■ **The task**
Count how many lines in this material contain "height". The answer is that number alone.

■ **Given entries**
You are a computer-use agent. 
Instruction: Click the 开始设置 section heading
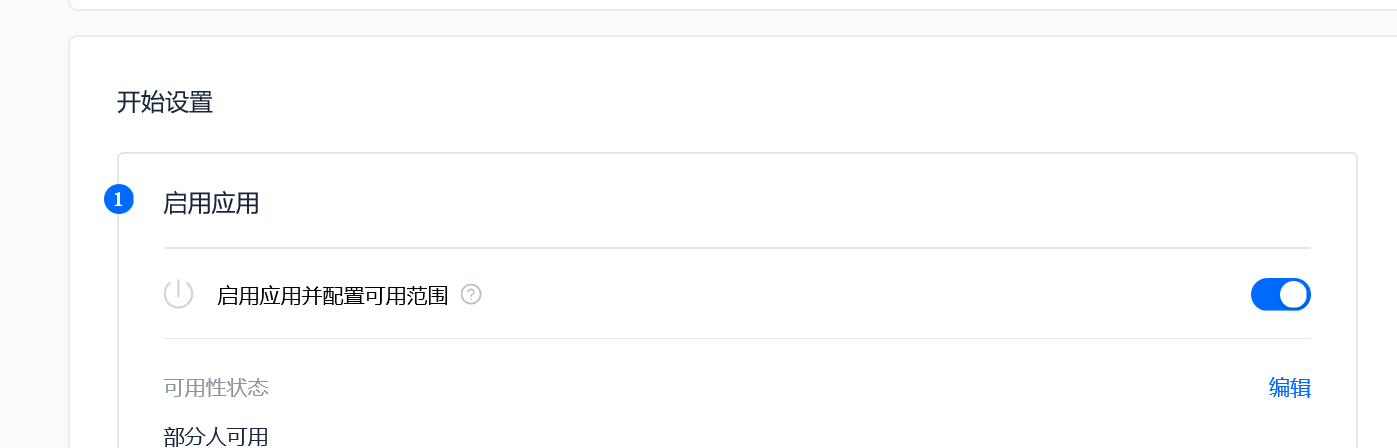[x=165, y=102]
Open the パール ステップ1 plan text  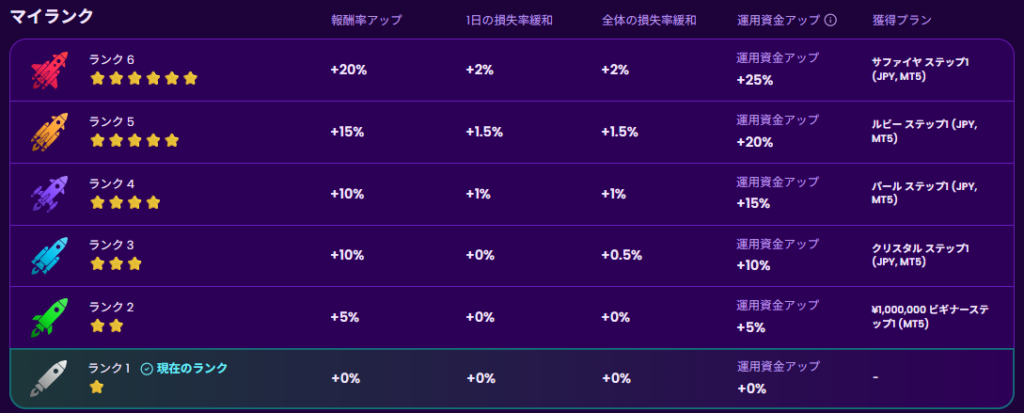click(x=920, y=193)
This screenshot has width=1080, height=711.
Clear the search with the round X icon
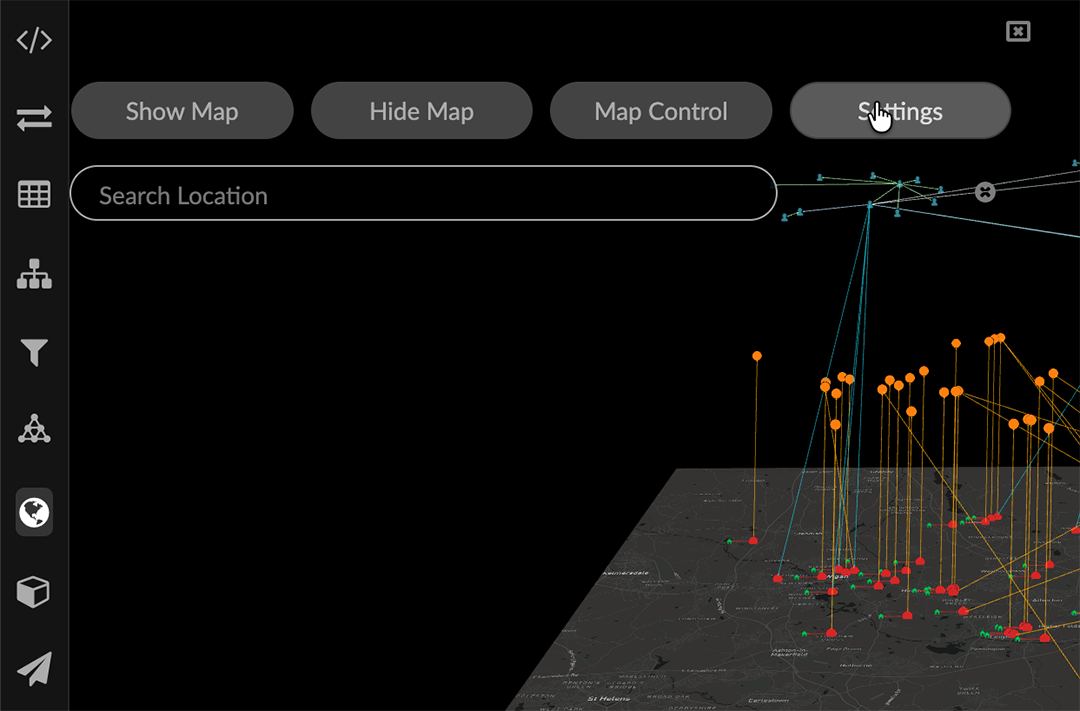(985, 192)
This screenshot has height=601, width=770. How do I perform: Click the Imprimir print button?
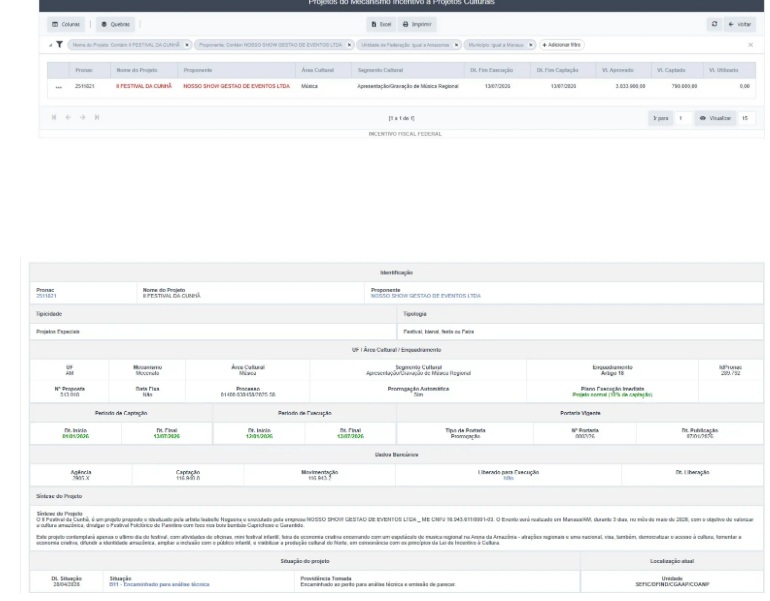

■ **Result for this exercise**
2